_THE TASK:_ Of the entries below, restate word for word only the section that runs from the line with "You are a computer-use" to the line with "Task: Click the AAudio output link", counting both ends.

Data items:
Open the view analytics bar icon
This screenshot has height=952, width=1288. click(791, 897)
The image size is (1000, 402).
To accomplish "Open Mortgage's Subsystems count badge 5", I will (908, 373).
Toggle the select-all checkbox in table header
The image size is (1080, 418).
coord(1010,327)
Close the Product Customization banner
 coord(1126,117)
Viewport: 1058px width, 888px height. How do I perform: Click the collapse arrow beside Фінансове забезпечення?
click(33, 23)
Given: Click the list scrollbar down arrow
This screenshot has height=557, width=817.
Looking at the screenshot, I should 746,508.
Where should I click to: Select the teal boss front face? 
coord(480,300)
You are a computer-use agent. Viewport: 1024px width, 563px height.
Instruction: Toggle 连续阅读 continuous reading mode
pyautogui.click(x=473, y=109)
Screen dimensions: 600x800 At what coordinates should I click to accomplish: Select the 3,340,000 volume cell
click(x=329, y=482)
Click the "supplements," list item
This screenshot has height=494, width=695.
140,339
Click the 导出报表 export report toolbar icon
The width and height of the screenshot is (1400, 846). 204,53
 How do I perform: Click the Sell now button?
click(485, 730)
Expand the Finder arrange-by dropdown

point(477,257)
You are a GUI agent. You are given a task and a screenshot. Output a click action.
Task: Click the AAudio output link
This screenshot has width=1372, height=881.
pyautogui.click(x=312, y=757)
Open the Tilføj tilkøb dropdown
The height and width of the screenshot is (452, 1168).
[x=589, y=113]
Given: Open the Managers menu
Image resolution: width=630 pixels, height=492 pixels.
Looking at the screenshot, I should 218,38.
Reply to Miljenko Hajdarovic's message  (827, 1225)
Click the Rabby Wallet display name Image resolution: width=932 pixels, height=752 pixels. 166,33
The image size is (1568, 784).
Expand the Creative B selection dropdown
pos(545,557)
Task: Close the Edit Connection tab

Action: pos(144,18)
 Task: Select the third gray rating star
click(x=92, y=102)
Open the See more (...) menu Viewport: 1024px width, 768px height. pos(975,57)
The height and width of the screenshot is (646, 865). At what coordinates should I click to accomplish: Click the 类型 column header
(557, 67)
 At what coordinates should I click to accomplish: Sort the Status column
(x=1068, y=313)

_TASK RESPONSE:_
You are a computer-use agent. Viewport: 1024px width, 563px height.
Instruction: Toggle 连续阅读 continuous reading mode
pyautogui.click(x=473, y=109)
Screen dimensions: 600x800 At what coordinates should I click to accomplish: Select the 3,340,000 volume cell
click(x=329, y=482)
Click the "supplements," list item
This screenshot has height=494, width=695.
140,339
Click the 导出报表 export report toolbar icon
The width and height of the screenshot is (1400, 846). 204,53
 How do I perform: Click the Sell now button?
click(485, 730)
Expand the Finder arrange-by dropdown

point(477,257)
You are a GUI agent. You are given a task and a screenshot. Output a click action.
Task: Click the AAudio output link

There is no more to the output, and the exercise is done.